The Darshan [1] userspace tool is often used for I/O profiling of HPC applications. It is broken into two parts: The first part, darshan-runtime , gathers, compresses, and stores the data. The second part, darshan-util , postprocesses the data.

Darshan gathers its data either by compile-time wrappers or dynamic library preloading. For message passing interface (MPI) applications, you can use the provided wrappers (Perl scripts) to create an instrumented binary. Darshan uses the MPI profiling interface of MPI applications for gathering information about I/O patterns. It does this by "… injecting additional libraries and options into the linker command line to intercept relevant I/O calls" [2] (section 5.1).

For MPI applications, you can also profile pre-compiled binaries. It uses the LD_PRELOAD environment variable to point to the Darshan shared library. This approach allows you to run uninstrumented binaries for which you don't have the source code (perhaps independent software vendor applications) or applications for which you don't want to rebuild the binary.

For non-MPI applications you have to use the LD_PRELOAD environment variable and the Darshan shared library.
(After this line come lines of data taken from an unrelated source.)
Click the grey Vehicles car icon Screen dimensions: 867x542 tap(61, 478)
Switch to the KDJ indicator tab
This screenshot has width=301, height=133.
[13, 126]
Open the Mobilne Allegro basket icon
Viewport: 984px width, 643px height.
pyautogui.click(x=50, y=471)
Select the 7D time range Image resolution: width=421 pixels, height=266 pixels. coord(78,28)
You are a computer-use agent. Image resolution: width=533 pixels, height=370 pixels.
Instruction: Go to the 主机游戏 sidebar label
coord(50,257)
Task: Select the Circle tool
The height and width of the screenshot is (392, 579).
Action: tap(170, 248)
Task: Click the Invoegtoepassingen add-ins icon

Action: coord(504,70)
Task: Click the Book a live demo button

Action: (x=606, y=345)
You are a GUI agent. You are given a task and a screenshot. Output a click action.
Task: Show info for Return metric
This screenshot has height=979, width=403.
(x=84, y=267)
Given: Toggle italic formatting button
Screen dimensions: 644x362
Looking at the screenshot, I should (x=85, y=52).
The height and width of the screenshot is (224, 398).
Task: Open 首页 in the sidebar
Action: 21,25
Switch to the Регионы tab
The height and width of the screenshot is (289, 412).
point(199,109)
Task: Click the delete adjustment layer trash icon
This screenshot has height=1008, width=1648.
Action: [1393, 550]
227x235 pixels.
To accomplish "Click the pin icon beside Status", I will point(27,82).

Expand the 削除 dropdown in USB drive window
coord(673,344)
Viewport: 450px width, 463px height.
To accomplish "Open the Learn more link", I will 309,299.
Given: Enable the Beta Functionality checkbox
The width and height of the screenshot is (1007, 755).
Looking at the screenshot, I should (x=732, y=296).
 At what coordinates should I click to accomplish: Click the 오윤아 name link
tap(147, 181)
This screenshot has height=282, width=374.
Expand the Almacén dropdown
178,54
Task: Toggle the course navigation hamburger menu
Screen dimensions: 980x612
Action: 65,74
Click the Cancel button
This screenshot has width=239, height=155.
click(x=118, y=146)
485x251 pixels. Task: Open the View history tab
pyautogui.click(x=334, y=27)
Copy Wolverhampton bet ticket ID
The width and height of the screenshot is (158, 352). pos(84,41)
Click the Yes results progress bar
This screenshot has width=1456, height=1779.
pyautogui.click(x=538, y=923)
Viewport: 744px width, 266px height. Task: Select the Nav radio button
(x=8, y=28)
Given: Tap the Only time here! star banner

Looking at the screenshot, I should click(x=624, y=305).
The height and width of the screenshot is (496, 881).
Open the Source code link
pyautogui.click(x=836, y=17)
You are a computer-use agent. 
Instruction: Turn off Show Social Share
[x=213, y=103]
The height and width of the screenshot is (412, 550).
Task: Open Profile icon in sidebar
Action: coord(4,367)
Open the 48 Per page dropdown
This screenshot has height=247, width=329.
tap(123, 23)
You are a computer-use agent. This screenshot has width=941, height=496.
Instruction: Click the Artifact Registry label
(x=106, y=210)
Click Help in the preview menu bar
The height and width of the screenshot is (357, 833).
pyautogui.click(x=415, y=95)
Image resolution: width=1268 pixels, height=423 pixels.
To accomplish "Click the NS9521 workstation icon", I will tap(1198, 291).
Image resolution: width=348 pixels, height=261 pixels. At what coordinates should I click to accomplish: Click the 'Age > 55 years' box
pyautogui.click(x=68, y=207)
Deep Learning (DL) frameworks such as TensorFlow are becoming an increasingly big part of HPC workloads. Because one of the tenets of DL is using as much data as possible, understanding the I/O patterns of these applications is important. Terabyte datasets are quite common. In this article, I take Darshan, a tool based on HPC and MPI, and use it to examine the I/O pattern of TensorFlow on a small problem – one that I can run on my home workstation.